The robot, called the Astrobee, will fly around the ISS and is designed to help the astronauts develop technologies for use in zero-gravity, such as how they do their routine chores. It can now take on research, housekeeping, and monitoring duties without astronaut supervision.
The challenges on Freelancer have awards of $3,500 or less. Other platforms run challenges which award much larger sums of money, but the unifying idea is that anyone from anywhere can get involved and help out. Joe Griston from Freelancer told Business Insider that a recent contest involved designing a new patch and logo for a department within NASA. A couple from Australia won the prize.
'Somebody that can solve your very difficult problem often doesn't have traditional experience'
Steve Radar, who looks after the Centre of Excellence for Collaborative Innovation (CoECI) at NASA, has been with the organisation for 20 years. The duel role of the CoECI is to work both internally at NASA to try and get projects crowdsourced, and then also working with other agencies like the Department of Energy, Homeland Security, or IRS to help them understand how they can also use these tools.
He has seen from the get-go how NASA can solve problems and create new, innovative projects thanks to the intelligence and expertise made available by crowdsourcing.
"If you have large crowds of hundreds of thousands, or even millions of people in communities, that you actually have within those communities some very valuable high skill folks," Radar told Business Insider. "The idea is somebody that can solve your very difficult problem often doesn't have traditional experience."
In fact, a main reason why crowdsourcing works so well is that a lot of the time, solutions are found by people who don't have the same area of expertise as the problem.
"If it was a chemistry problem, and you put it out there, most of the time it's not a chemist who solves that problem," Radar said. "That's a pretty big deal, because that's really why industry has started using these methods, because the normal research and development approach is to put five chemists in a lab and have them work the research."
NASA has some really difficult and technical challenges to solve
This makes sense when you're dealing with space exploration. The 'Space Poop Challenge' on HeroX, for example, has a prize of $30,000 and so far around 80 participants. The goal is to find a way of solving the issues with the fact that astronauts may have to be encased in a space suit for 3 or 4 days at a time.
According to Radar, the challenges where they often find effective answers is when they ask for solutions to really specific problems, which taps into people's deep expertise or skill.
For example, many algorithm challenges are run on Topcoder, in which teams look for a way to increase performance of a robot, device or program.

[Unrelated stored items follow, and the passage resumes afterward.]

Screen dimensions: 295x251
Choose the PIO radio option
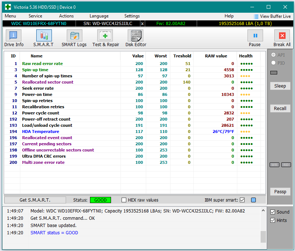(x=274, y=63)
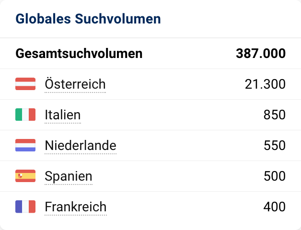The image size is (301, 230).
Task: Click Spain's search volume 500
Action: [275, 176]
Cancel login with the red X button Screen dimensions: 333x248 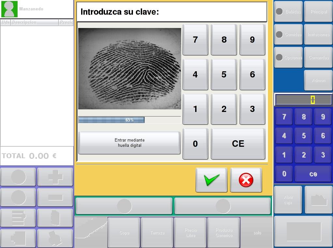pos(246,180)

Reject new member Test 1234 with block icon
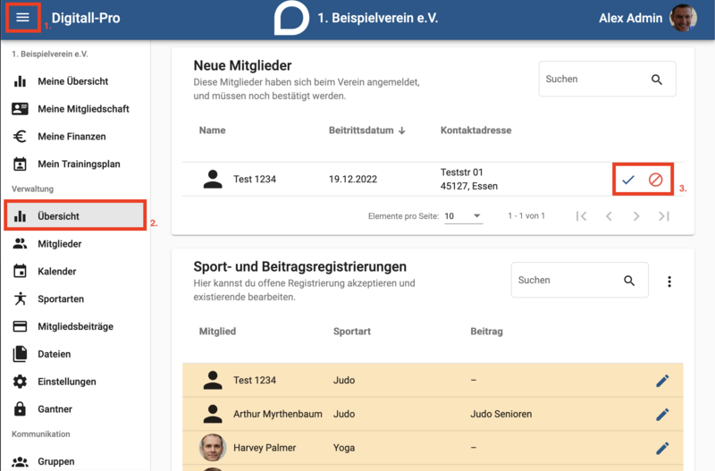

Out of the million or so users on the platform, around 400,000 are data scientists, all of which have the potential to come up with the right idea.
"What you're doing is you're taking this group of high-skilled folks that know how to do algorithms, and you're actually homing in on the absolute best, because you're doing it as a competition," Radar said. "We've had very good results in getting really complex algorithms done, either created, or they can run significantly faster or more accurately."
One example was with the Robonaut project, which is the robot astronaught that resides on the International Space Station. Radar calls it a "development test-bed" as it is one of the few robots built that will not interfere with a human's work if they are working right next to it. Instead, it will back off.
The Robonaut team wanted to try and find a better way for the vision system to recognise tools in different lighting conditions, and through crowdsourcing they found someone who had figured out a way to do it.
Here's Robonaut in action on its first trip to the International Space Station:
One thing that Radar thinks is great about crowdsourcing is that it gets the public engaged with the exploration of space. NASA has always been open about what they're doing in space, but by involving regular people in their projects, many people are fulfilling their dreams.
"The people who participate in projects write amazing quotes back to us about how this has been their dream to work as part of NASA, and even though it's a small part, this has just been fantastic," Radar said.